It would not suit the design of this work to follow
Maltravers step by step in his course. I am
only describing the principal events, not the minute
details, of his intellectual life. Of the character
of his works it will be enough to say that, whatever
their faults, they were original—they were
his own. He did not write according to copy,
nor compile from commonplace books. He was an
artist, it is true,—for what is genius
itself but art? but he took laws, and harmony, and
order, from the great code of Truth and Nature:
a code that demands intense and unrelaxing study—though
its first principles are few and simple: that
study Maltravers did not shrink from. It was
a deep love of truth that made him a subtle and searching
analyst, even in what the dull world considers trifles;
for he knew that nothing in literature is in itself
trifling—that it is often but a hairsbreadth
that divides a truism from a discovery. He was
the more original, because he sought rather after
the True than the New.
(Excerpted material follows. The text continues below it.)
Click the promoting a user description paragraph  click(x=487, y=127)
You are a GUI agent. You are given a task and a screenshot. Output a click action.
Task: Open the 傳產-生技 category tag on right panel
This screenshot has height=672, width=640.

No two minds are ever
the same; and therefore any man who will give us fairly
and frankly the results of his own impressions, uninfluenced
by the servilities of imitation, will be original.
But it was not from originality, which really made
his predominant merit, that Maltravers derived his
reputation, for his originality was not of that species
which generally dazzles the vulgar—it was
not extravagant nor bizarre—he affected
no system and no school. Many authors of his
day seemed more novel and unique to the superficial.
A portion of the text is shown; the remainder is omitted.